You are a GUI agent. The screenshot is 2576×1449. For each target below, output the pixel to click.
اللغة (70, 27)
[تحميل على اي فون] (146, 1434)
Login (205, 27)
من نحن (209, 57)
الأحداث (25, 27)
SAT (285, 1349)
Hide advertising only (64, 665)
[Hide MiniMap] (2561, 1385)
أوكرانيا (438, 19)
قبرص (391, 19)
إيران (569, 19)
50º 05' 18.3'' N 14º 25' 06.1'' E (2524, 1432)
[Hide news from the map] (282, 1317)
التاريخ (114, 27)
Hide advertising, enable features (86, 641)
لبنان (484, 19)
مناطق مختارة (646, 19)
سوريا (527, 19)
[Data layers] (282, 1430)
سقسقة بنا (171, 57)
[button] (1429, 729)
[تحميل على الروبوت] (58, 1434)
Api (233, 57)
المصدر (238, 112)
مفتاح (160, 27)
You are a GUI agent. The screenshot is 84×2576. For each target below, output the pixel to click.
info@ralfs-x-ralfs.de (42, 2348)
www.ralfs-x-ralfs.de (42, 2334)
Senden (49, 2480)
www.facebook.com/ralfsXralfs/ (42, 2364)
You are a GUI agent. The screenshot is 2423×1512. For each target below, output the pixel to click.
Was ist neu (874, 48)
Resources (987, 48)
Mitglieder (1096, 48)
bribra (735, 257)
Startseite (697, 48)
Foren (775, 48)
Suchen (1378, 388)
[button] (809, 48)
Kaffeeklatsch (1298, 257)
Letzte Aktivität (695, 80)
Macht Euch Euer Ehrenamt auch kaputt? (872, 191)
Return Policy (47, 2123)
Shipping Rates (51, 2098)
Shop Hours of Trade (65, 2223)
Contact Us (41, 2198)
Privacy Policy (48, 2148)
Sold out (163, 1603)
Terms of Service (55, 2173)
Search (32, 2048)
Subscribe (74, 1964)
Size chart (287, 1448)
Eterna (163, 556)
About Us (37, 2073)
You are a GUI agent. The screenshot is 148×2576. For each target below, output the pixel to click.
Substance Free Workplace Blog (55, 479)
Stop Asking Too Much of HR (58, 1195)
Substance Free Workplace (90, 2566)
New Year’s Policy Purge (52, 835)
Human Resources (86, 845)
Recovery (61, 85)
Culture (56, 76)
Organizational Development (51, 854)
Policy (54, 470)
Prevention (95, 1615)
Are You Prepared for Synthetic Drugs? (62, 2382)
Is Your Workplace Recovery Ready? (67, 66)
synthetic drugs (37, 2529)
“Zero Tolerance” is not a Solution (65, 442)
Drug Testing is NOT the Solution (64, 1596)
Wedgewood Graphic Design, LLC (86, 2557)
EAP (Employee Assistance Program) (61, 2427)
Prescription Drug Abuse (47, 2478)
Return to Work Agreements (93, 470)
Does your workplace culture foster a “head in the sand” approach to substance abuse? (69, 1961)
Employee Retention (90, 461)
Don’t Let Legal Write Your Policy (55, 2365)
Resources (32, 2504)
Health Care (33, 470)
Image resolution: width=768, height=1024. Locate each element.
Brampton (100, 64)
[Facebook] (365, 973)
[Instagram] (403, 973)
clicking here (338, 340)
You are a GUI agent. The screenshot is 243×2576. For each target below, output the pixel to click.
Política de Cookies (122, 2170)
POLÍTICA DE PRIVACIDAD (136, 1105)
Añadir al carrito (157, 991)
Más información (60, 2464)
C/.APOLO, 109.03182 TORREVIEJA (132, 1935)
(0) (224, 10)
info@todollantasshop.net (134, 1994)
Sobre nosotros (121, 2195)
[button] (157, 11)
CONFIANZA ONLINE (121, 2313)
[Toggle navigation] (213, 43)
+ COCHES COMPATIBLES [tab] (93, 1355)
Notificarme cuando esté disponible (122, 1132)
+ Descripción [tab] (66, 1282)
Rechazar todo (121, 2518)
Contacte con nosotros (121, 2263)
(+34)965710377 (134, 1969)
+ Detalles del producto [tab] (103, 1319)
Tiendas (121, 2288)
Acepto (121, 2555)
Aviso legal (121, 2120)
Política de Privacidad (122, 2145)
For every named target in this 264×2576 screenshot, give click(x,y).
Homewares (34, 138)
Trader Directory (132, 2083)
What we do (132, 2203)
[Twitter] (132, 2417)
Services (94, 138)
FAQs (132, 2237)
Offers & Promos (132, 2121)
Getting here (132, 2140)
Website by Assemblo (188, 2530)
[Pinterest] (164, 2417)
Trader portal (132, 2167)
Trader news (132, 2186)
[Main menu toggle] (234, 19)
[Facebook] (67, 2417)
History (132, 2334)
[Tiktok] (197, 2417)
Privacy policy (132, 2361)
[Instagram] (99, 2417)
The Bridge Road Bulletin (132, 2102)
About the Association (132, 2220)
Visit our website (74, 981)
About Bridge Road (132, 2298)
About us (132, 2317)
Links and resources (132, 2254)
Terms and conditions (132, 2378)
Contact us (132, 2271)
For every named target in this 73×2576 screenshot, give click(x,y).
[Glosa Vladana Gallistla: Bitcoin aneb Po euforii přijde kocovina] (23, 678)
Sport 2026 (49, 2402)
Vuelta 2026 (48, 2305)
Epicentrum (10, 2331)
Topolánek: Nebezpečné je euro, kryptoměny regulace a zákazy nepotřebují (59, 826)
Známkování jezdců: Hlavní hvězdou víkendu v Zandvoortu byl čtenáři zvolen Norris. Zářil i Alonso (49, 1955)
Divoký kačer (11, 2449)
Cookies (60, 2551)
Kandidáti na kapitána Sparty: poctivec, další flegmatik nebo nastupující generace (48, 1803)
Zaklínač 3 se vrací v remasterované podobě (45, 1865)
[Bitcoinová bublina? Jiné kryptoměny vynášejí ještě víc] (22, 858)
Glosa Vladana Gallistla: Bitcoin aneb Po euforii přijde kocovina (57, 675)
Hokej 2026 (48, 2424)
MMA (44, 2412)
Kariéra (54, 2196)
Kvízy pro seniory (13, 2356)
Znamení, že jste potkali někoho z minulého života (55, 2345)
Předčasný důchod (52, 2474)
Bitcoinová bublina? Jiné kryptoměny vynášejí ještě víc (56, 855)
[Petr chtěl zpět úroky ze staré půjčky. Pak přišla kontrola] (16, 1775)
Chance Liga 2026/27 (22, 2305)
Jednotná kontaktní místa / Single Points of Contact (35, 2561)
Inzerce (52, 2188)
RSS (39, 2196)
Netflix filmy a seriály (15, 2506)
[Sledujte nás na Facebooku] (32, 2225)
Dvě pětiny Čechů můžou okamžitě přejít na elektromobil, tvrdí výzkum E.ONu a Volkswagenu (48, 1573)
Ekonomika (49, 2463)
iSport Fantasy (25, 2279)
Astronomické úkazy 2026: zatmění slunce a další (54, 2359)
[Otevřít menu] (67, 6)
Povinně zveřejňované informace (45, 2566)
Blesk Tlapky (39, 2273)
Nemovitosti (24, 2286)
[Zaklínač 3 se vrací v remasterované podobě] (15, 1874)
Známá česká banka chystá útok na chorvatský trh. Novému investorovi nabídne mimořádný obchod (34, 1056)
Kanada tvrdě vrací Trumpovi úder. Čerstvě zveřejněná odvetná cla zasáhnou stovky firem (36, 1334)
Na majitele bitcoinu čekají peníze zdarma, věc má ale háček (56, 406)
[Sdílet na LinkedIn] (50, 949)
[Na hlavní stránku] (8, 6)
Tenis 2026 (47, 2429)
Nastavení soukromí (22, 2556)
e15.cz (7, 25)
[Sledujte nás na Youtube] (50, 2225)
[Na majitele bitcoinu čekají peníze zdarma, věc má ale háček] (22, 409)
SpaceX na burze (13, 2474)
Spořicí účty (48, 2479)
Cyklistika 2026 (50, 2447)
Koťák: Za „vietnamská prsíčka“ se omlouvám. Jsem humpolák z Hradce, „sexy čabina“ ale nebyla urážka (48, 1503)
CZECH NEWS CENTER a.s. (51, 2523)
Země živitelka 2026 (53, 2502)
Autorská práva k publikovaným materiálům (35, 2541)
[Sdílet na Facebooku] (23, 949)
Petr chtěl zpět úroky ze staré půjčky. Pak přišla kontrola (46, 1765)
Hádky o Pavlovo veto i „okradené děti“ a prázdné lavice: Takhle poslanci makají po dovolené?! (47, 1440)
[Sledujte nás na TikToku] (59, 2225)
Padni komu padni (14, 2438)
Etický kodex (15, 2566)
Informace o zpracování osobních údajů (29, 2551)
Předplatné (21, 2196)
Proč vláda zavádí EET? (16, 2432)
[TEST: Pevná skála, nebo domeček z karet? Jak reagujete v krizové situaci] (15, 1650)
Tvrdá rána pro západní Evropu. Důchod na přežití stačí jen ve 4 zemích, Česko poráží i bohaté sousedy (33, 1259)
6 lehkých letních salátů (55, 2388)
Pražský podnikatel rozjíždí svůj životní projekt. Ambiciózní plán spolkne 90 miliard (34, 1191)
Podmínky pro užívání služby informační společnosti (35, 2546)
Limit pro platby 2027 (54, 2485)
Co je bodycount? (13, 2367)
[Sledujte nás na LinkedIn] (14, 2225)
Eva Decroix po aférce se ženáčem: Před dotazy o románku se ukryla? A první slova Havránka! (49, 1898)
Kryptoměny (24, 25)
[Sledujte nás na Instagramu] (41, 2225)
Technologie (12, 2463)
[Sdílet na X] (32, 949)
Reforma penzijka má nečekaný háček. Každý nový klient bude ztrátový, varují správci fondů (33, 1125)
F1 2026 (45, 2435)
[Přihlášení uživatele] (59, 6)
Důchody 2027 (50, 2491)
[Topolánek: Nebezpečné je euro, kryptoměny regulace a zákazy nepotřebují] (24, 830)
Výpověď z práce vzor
:::
▸ **Task statement**
If a line in the listing above contains the word "aneb", include it in your count, then give only the final number.

▸ **Answer section**
2